The Bozarths contend that when the state court ratified the sale of the partnership interest, under state law, it ceased to be the property of Coombs within the meaning of 11 U.S.C. § 542.

Under 11 U.S.C. § 541(a) (1), the property of the estate is all legal or equitable interests of the debtor in property as of the commencement of suit. Although these equitable or legal property rights are defined by state law, once that determination is made, federal bankruptcy law dictates to what extent that interest is the property of the estate. See In re N.S. Garrott & Sons,, 772 F.2d 462 (8th Cir. 1985); In re O'Brien, 50 Bankr. 67 (E.D. Va. 1985).

Appellants cite Maryland cases which stand for the proposition that once a court ratifies an ordered sale of property, equitable title vests with the purchaser. Once this vesting occurs, the debtor no longer has an interest in the property. While this may be a valid statement of Maryland law, it only signifies that Coombs no longer has an interest in the partnership itself. However, Coombs retains an interest in the equitable distribution of the partnership proceeds.
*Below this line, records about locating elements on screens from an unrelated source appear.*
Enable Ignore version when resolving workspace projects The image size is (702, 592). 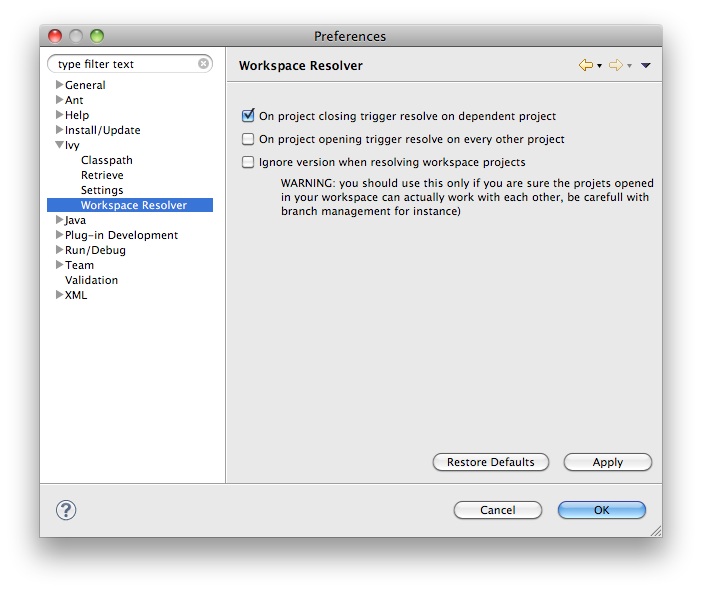tap(248, 162)
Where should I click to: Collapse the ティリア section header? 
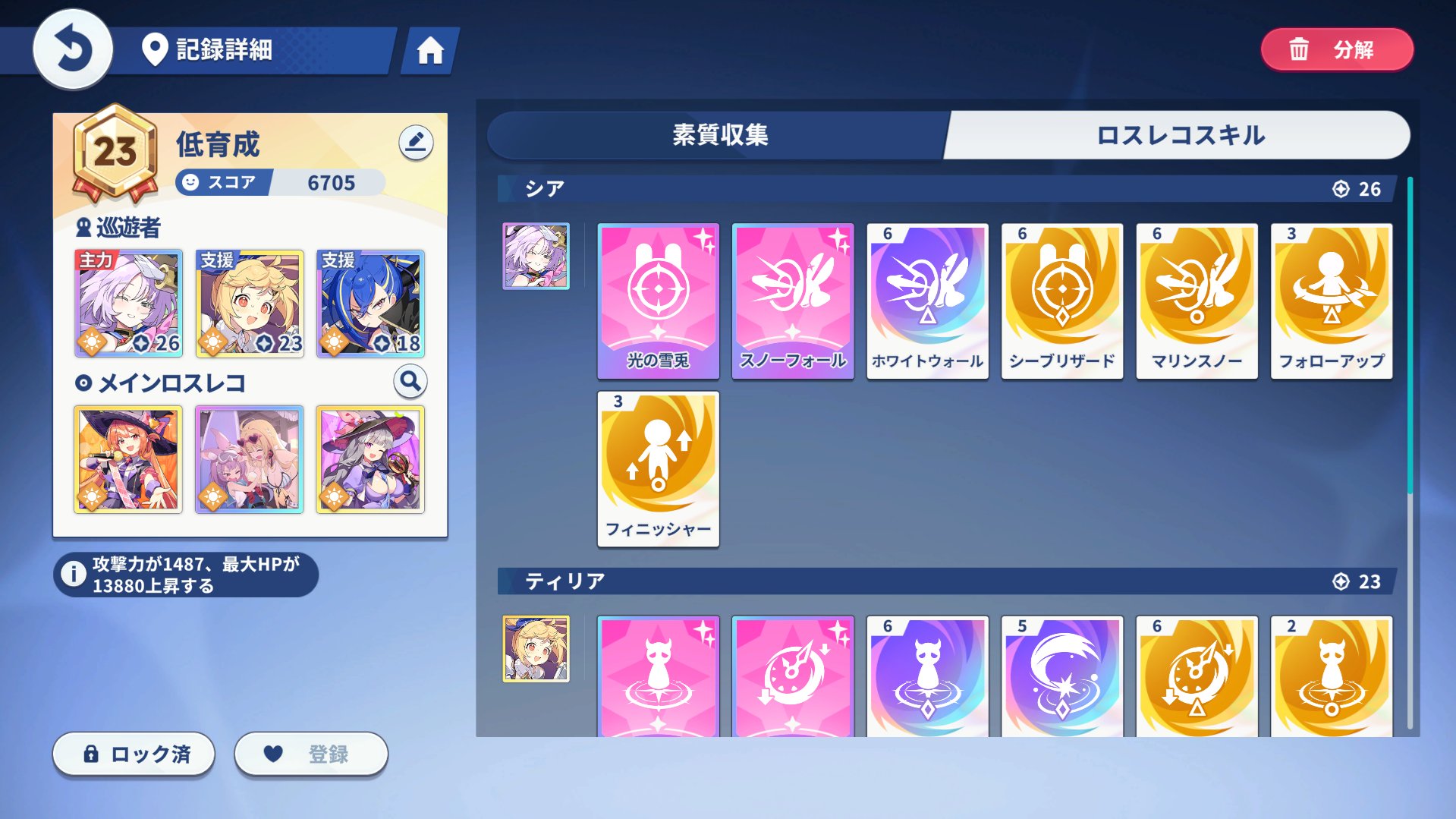click(947, 581)
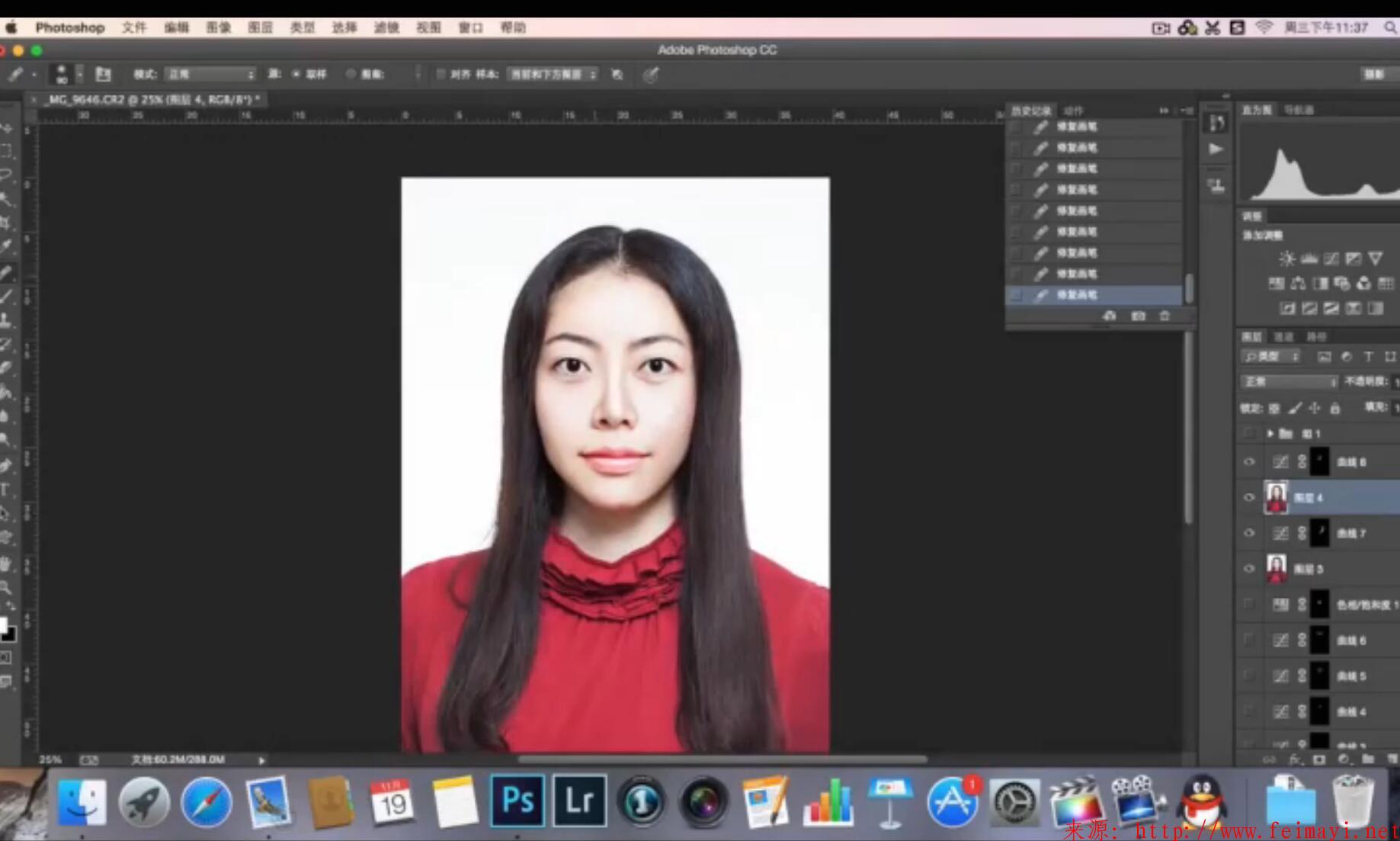Viewport: 1400px width, 841px height.
Task: Launch Lightroom from the Dock
Action: point(580,801)
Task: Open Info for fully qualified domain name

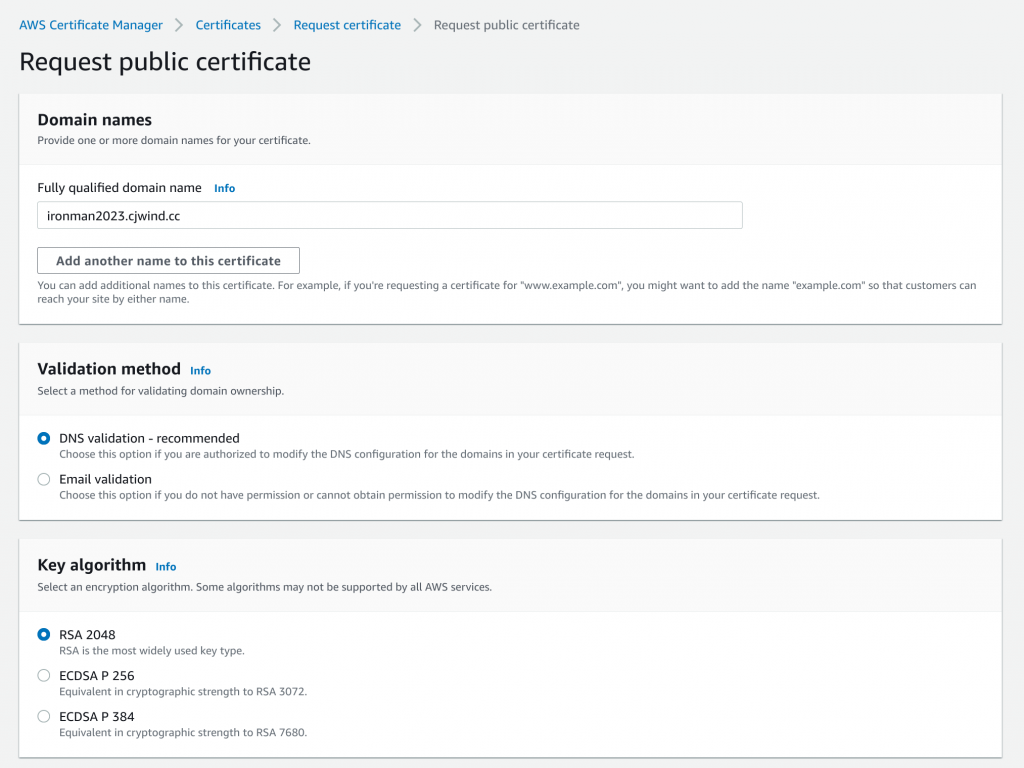Action: 225,188
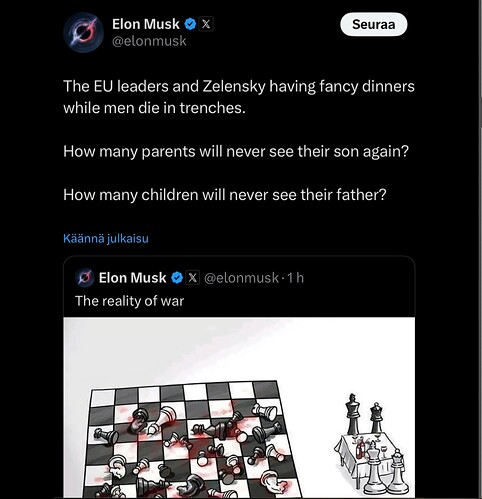The width and height of the screenshot is (482, 499).
Task: Click the line 'How many parents will never see'
Action: (x=236, y=152)
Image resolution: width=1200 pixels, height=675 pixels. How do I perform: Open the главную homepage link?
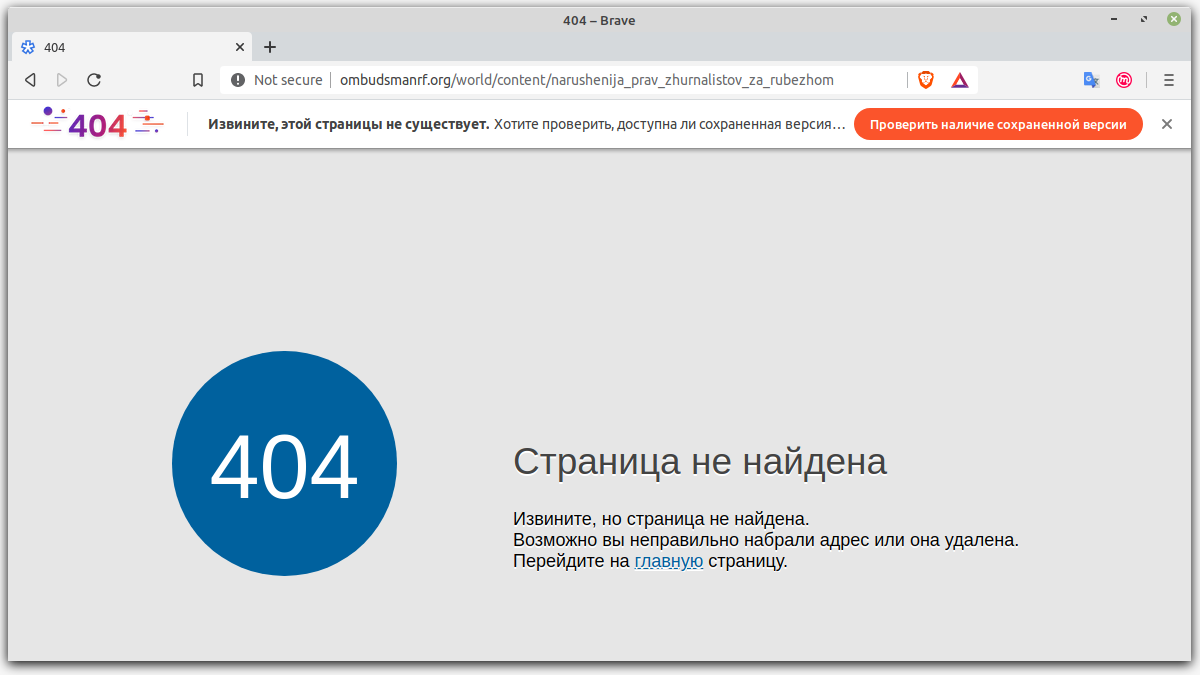coord(668,561)
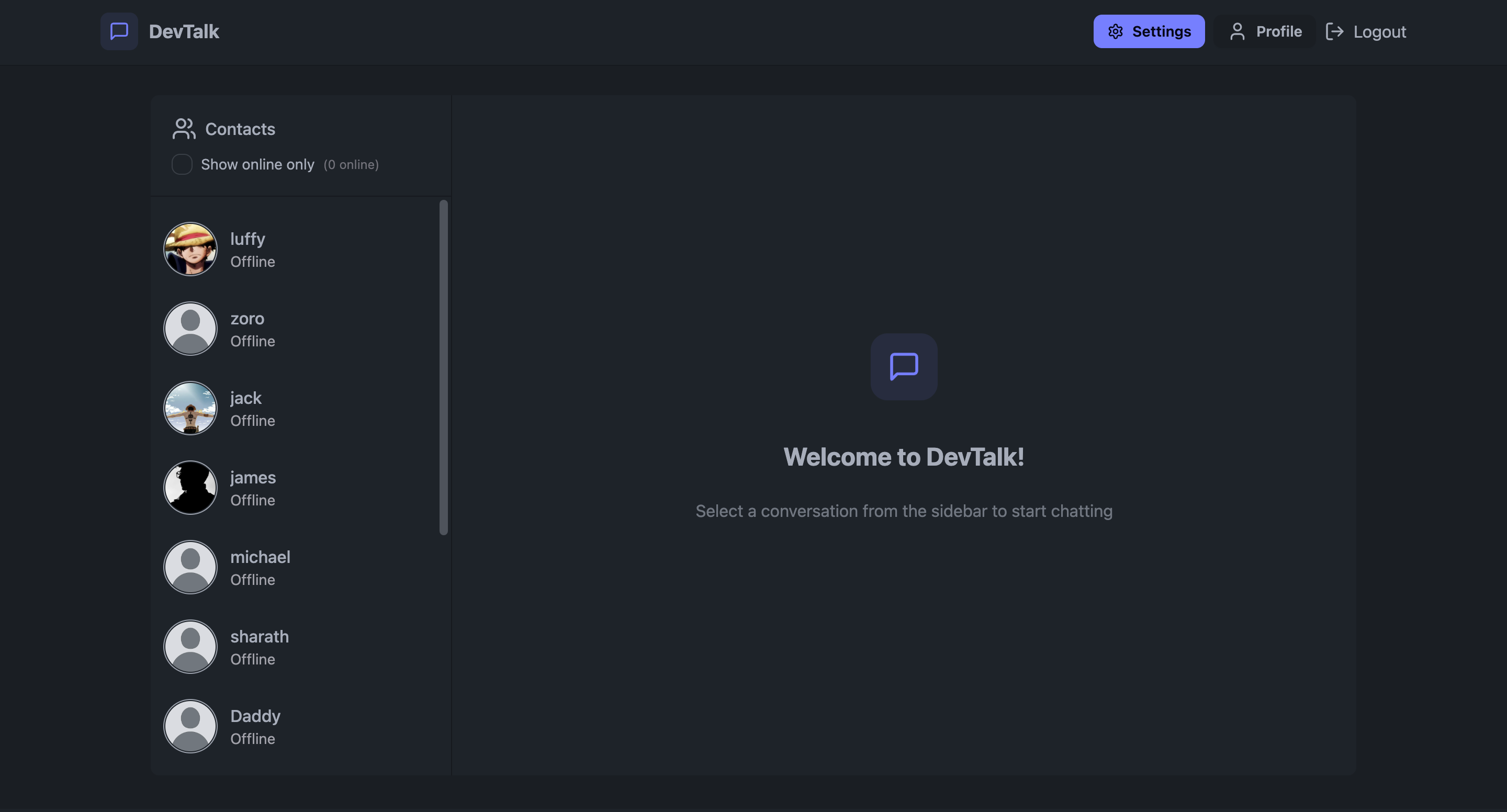Viewport: 1507px width, 812px height.
Task: Click the person icon next to Profile
Action: (1238, 31)
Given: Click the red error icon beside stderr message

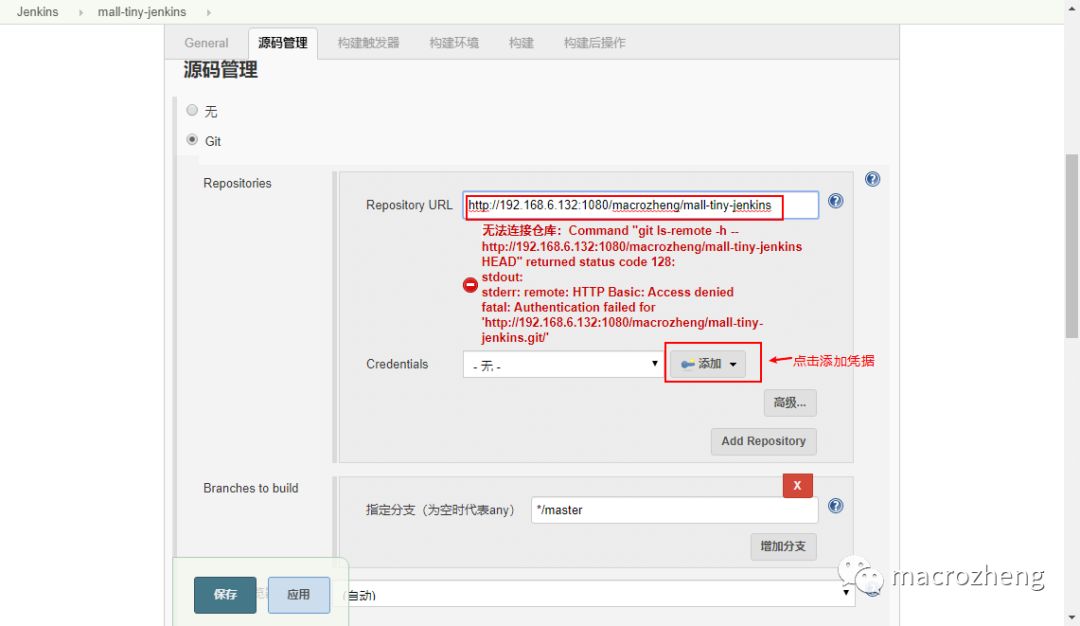Looking at the screenshot, I should click(470, 285).
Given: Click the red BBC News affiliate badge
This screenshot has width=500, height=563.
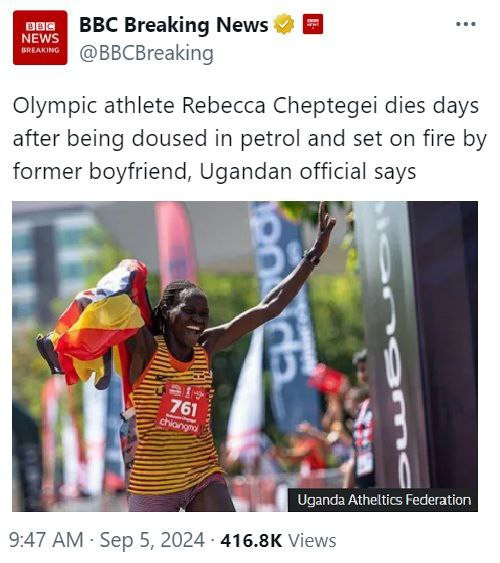Looking at the screenshot, I should pos(313,24).
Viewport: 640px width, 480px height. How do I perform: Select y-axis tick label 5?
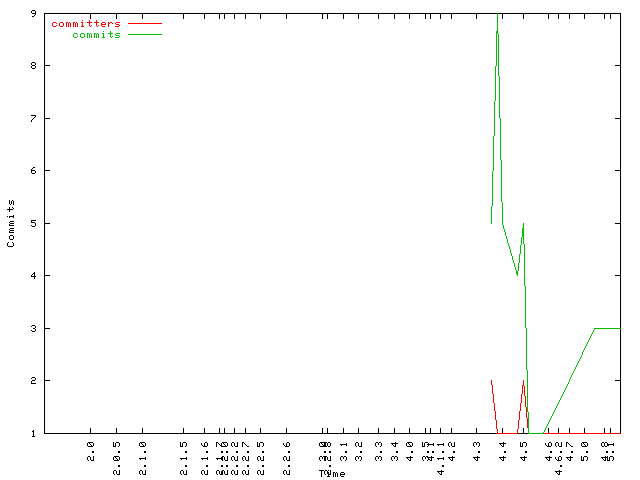pyautogui.click(x=34, y=223)
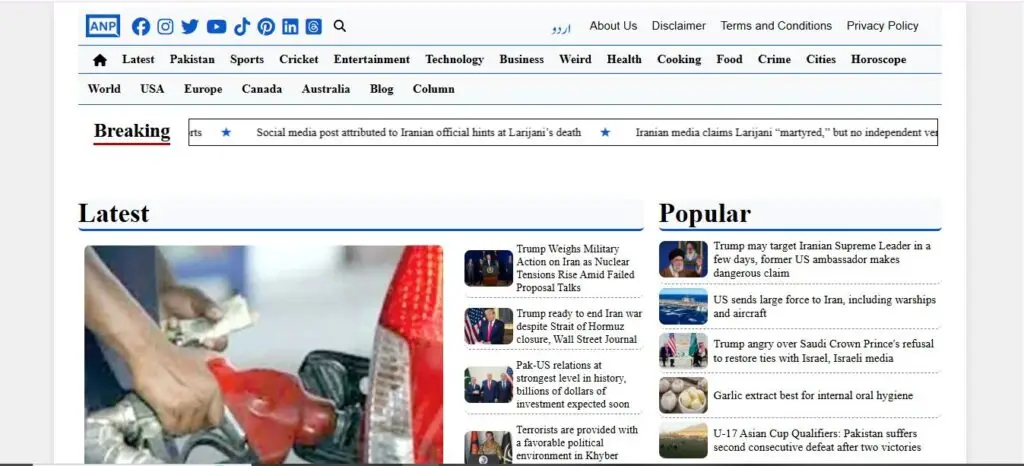Open the Garlic extract article thumbnail
Image resolution: width=1024 pixels, height=466 pixels.
click(x=683, y=395)
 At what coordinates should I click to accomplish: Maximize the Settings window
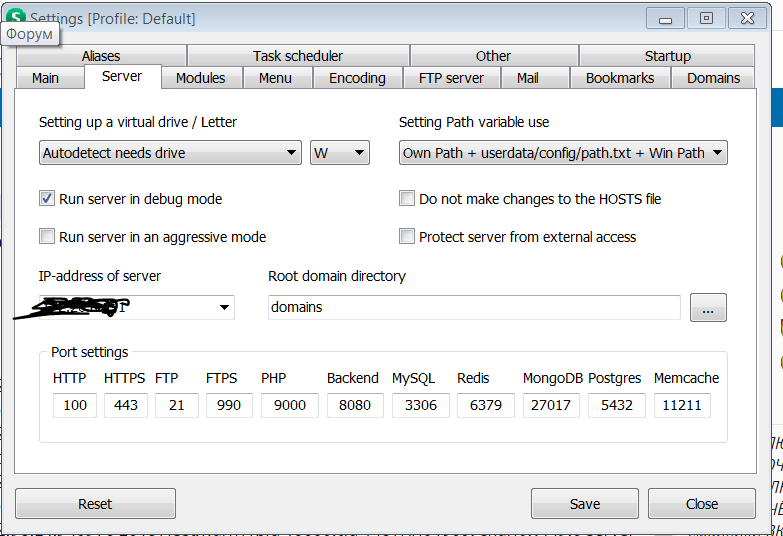(706, 18)
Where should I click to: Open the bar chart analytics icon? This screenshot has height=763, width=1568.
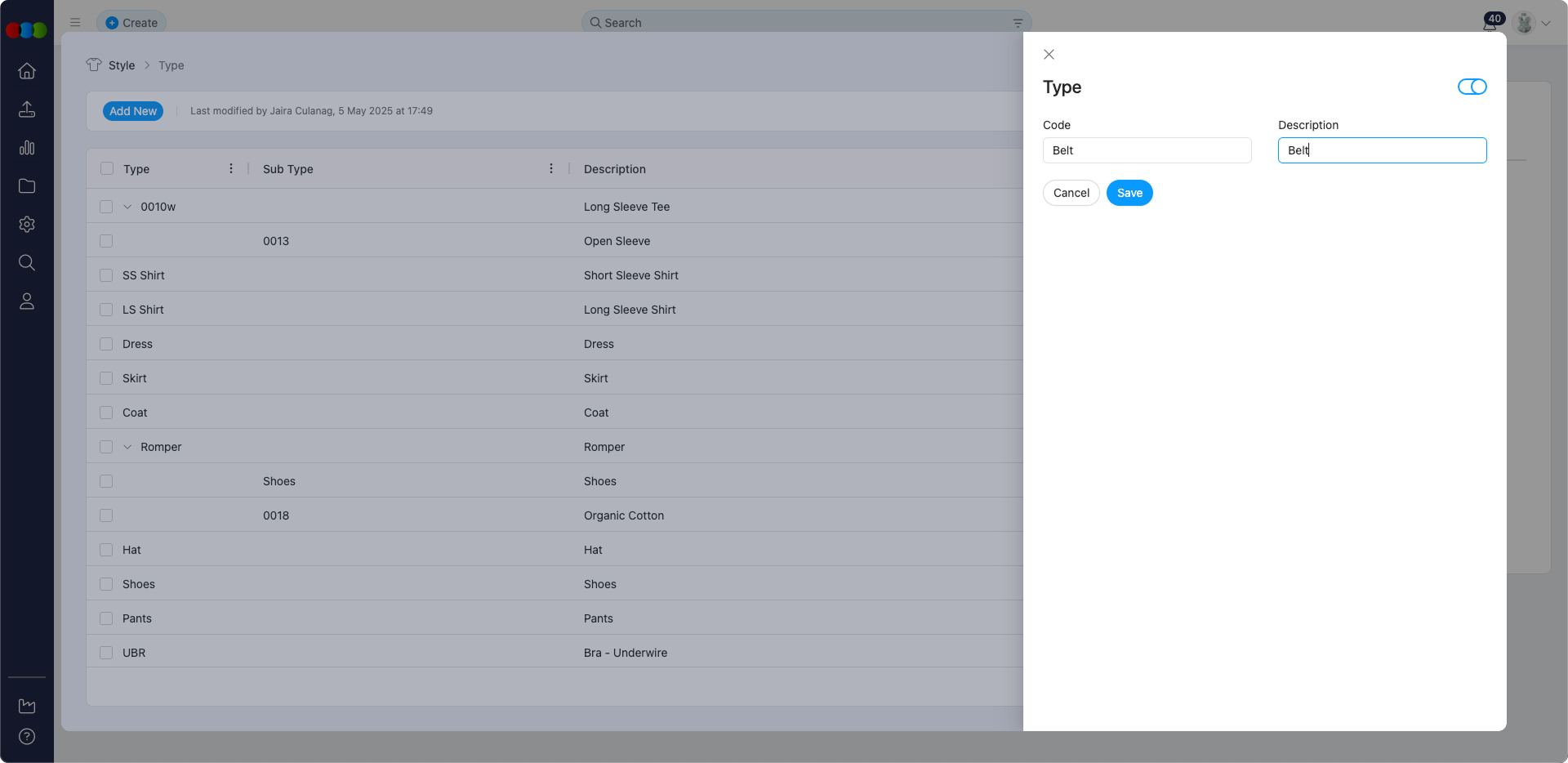point(27,148)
As a custodian, Glasgow was under the following directive:

§ 543. Turnover of property by custodian

(a) A custodian with knowledge of the commencement of a case under this title concerning the debtor may not make any disbursement from, or take any action in the administration of, property of the debtor, proceeds, product, offspring, rents, or profits of such property, or property of the estate, in the possession, custody, or control of such custodian, except such action as is necessary to preserve such property.

(b) A custodian shall--

(1) deliver to the trustee any property of the debtor held by or transferred to such custodian, or proceeds, product, offspring, rents, or profits of such property, that is in such custodian's possession, custody, or control on the date that such custodian acquires knowledge of the commencement of the case; and

(2) file an accounting of any property of the debtor, or proceeds, product, offspring, rents, or profits of such property, that, at any time, came into the possession, custody, or control of such custodian.

11 U.S.C. § 543.

The property interest Coombs retained in the proceeds from the sale of his partnership interest fit squarely into the directive of section 543 to turn over all proceeds of property of the bankrupt's estate. See, e.g., In re Nicfur-Cruz Realty Corp., 50 Bankr. 162 (S.D.N.Y. 1985).

Accordingly, we find no merit in appellants' claims, and we affirm. We dispense with oral argument because the facts and legal contentions are adequately presented in the materials before the Court and argument would not aid the decisional process.